How to remove duplicate entries from an array?
As of MongoDB 2.2 you can use the aggregation framework with an $unwind
, $group
and $project
stage to achieve this:
db.users.aggregate([{$unwind: '$favorites.books'},
{$group: {_id: '$_id',
books: {$addToSet: '$favorites.books'},
name: {$first: '$name'}}},
{$project: {'favorites.books': '$books', name: '$name'}}
])
Note the need for the $project
to rename the favorites
field, since $group
aggregate fields cannot be nested.
function unique(arr) {
var hash = {}, result = [];
for (var i = 0, l = arr.length; i < l; ++i) {
if (!hash.hasOwnProperty(arr[i])) {
hash[arr[i]] = true;
result.push(arr[i]);
}
}
return result;
}
db.collection.find({}).forEach(function (doc) {
db.collection.update({ _id: doc._id }, { $set: { "favorites.books": unique(doc.favorites.books) } });
})
What you have to do is use map reduce to detect and count duplicate tags .. then use $set
to replace the entire books based on { "_id" : ObjectId("4f6cd3c47156522f4f45b26f"),
This has been discussed sevel times here .. please seee
Removing duplicate records using MapReduce
Fast way to find duplicates on indexed column in mongodb
http://csanz.posterous.com/look-for-duplicates-using-mongodb-mapreduce
http://www.mongodb.org/display/DOCS/MapReduce
How to remove duplicate record in MongoDB by MapReduce?
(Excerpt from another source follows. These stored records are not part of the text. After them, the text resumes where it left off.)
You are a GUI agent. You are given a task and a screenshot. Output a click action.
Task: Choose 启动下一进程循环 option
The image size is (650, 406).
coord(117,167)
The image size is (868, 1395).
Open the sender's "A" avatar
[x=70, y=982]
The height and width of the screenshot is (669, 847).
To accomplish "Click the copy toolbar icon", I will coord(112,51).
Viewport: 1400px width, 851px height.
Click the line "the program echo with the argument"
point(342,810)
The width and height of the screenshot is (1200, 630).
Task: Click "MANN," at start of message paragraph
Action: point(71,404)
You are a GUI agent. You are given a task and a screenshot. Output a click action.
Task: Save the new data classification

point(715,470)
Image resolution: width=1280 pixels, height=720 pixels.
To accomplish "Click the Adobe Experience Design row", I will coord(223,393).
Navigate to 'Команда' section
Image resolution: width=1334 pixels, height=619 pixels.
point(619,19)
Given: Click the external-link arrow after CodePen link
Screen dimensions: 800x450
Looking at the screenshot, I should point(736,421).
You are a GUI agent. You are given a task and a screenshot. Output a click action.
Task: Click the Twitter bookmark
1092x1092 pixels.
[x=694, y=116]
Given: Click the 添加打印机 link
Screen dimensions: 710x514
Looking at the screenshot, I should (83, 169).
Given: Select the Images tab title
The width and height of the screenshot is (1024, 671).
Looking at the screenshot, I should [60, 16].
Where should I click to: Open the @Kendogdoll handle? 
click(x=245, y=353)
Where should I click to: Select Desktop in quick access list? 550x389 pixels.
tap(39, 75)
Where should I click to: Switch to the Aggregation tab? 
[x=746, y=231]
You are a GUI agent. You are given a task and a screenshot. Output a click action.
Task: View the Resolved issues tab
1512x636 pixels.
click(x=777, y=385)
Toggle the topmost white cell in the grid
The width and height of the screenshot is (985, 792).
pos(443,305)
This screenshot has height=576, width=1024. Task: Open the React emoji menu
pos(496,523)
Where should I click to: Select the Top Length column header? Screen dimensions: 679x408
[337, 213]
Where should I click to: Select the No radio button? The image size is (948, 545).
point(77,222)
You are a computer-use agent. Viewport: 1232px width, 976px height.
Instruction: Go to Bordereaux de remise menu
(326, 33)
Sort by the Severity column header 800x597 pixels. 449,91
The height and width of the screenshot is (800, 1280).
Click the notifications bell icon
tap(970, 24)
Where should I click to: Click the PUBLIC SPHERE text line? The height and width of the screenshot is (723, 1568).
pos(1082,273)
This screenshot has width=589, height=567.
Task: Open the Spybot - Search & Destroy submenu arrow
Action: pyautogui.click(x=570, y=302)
The easiest solution is to use setUnion (Mongo 2.6+):
db.users.aggregate([
{'$addFields': {'favorites.books': {'$setUnion': ['$favorites.books', []]}}}
])
Another (more lengthy) version that is based on the idea from @kynan's answer, but preserves all the other fields without explicitly specifying them (Mongo 3.4+):
> db.users.aggregate([
{'$unwind': {
'path': '$favorites.books',
// output the document even if its list of books is empty
'preserveNullAndEmptyArrays': true
}},
{'$group': {
'_id': '$_id',
'books': {'$addToSet': '$favorites.books'},
// arbitrary name that doesn't exist on any document
'_other_fields': {'$first': '$$ROOT'},
}},
{
// the field, in the resulting document, has the value from the last document merged for the field. (c) docs
// so the new deduped array value will be used
'$replaceRoot': {'newRoot': {'$mergeObjects': ['$_other_fields', "$$ROOT"]}}
},
// this stage wouldn't be necessary if the field wasn't nested
{'$addFields': {'favorites.books': '$books'}},
{'$project': {'_other_fields': 0, 'books': 0}}
])
{ "_id" : ObjectId("4f6cd3c47156522f4f45b26f"), "name" : "robert", "favorites" :
{ "books" : [ "The Art of Computer Programmning", "Graph Theory", "Algorithms in C++" ] } }